What we created for our hypothetical news organization (called The Gist) is a re-designed topic page that would replace the traditional "Education" section front or topic page on the site. When visitors to the site click on "Education" and then land on this page, instead of being presented with the usual list of stories, they would instead see the topic for that week (or perhaps month if the news organization had a slower cycle of fewer resources). In our example we picked "Racism on Campus" because there was a lot of conversation around that topic this week and we believe that picking a more specific topic each week will lead to a more engaged community around that topic on The Gist.

At the top of the page we see the topic, a link to view the traditional list of stories in the education category (for readers who still want to get to that easily) and then an introduction to the topic for that week, the host of the page for that week and then everyone who has contributed content or added to the conversation.
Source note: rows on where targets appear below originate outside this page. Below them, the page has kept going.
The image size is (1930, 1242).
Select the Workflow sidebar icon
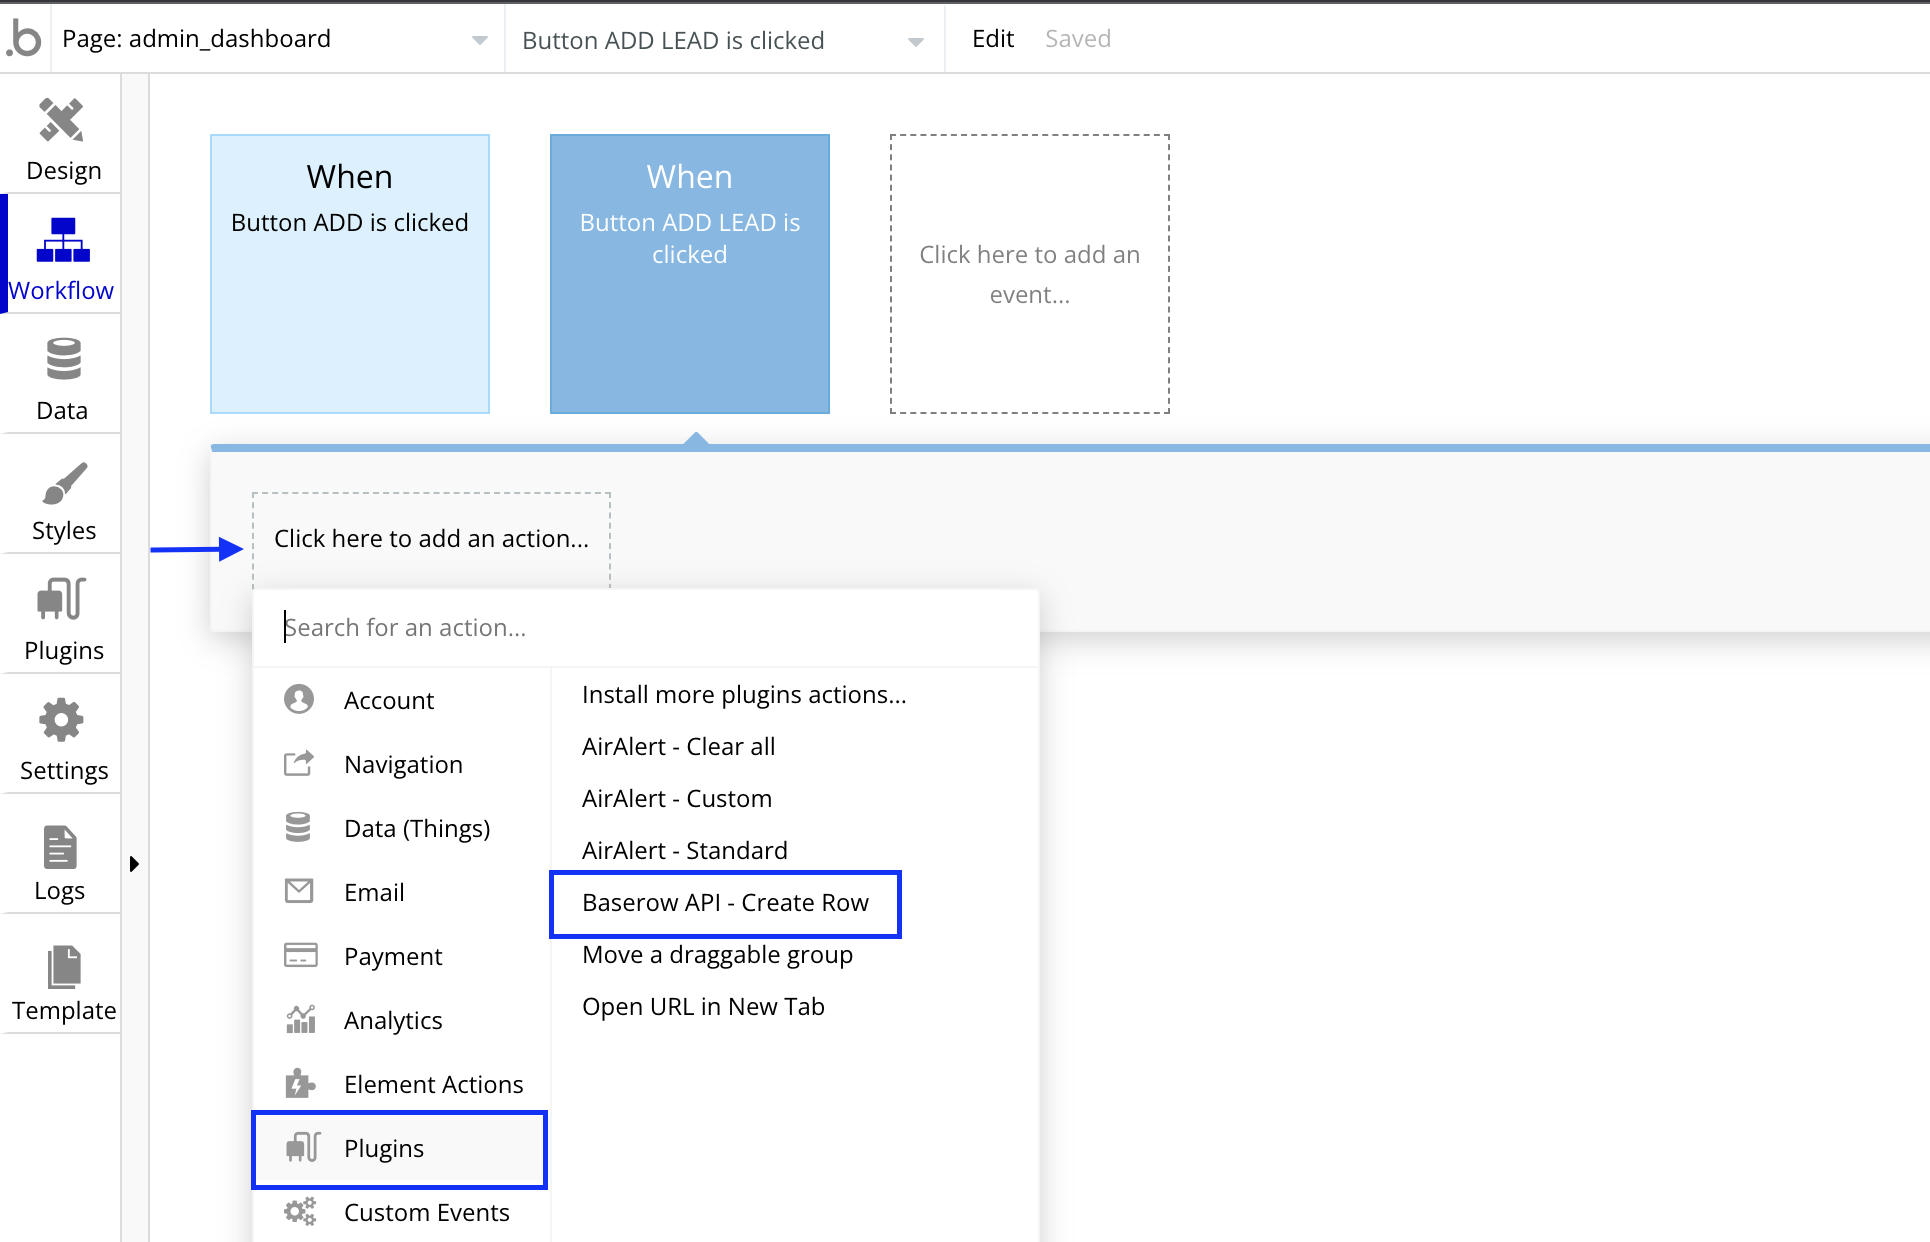61,255
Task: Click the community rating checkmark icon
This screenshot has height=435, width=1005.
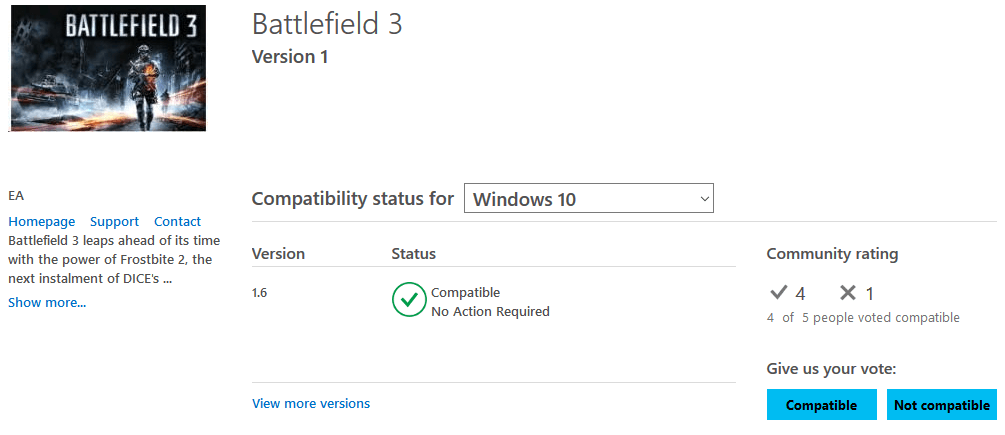Action: [x=778, y=293]
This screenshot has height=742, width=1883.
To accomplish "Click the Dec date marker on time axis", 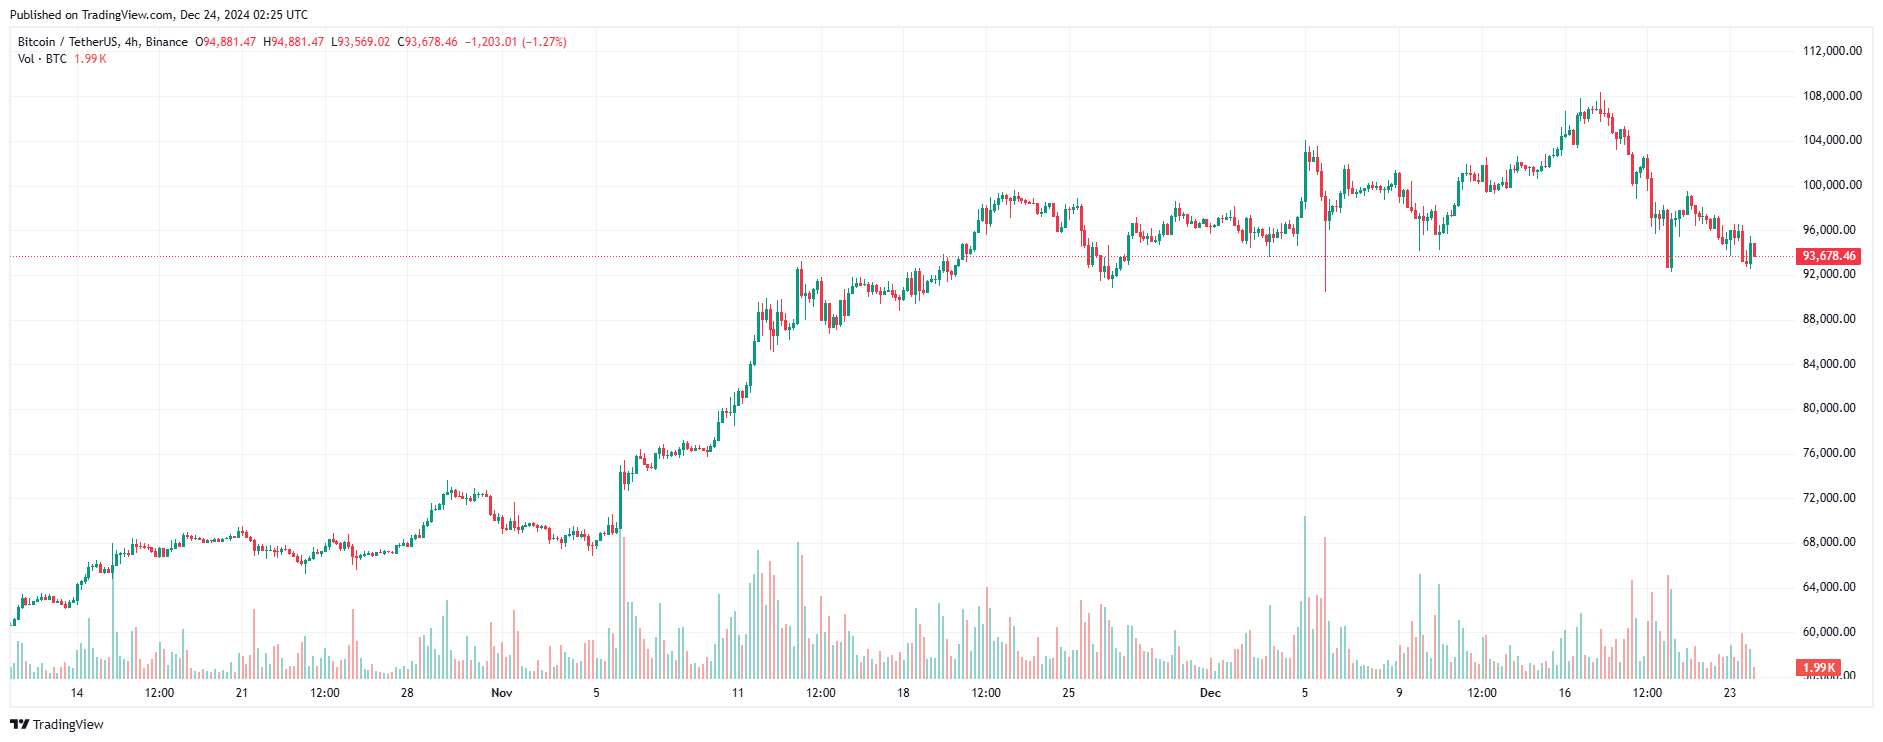I will click(1210, 692).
Below, we see a list of curated stories, links to conversations on social media, promoted comments, photos, videos, graphics, etc. that have been selected and arranged by the page's host. We specifically call out content that has been added by the community to help them feel like their contributions are valued by The Gist. At the bottom of this river of updates, you might expect to find the usual comment form, but instead we ask readers what we've missed or what they'd like to add and then make it easy for them to contribute. The host for the page can then add this contributed content to the river above.

At the end of each week, we would have captured a collection of some of the best stories, discussions, personalities, sources, etc. on a given topic and then we would send out a weekly newsletter to either help people catch up or to give them some further reading on that topic. We also tossed around the idea of hosting a weekly QA with the host or particularly active contributors, experts on that topic, etc. so that the activity on the page each week would drive to some capstone event which could then also be recorded and offered as a podcast or on YouTube.

At the end of the week we would also announce the topic for next week and again invite the community to send us the best content, conversations and personalities they've found on that topic to help inform our reporting. And we would have an archive page that would allow you to see previous topics if you wanted to go back and reference them.

The team consisted of:

Cultivate: Unearthing Community Leaders


Team Zilker created project Cultivate, which sprang from the desire to find and foster community advocates or leaders by analyzing the activity of community members on social media.

We used Twitter for our proof of concept since its API is relatively straightforward to work with and would provide enough data to make a real-world judgement using our algorithm.

The algorithm, as it stands after the event, is pretty naive. It assigns a score to individual users based on their mentions of a particular keyword (something associated with our brand or organization), their total number of followers and how many times their mentions are interacted with by other Twitter users.

The use case: team member Chris Coyier works for and is visiting New York. He wants to find Codepen community leaders in town and offer to take them out for dinner. With cultivate, he enters keyword "Codepen" and location: "New York, NY." He gets back a list of users ranked using the algorithm described above.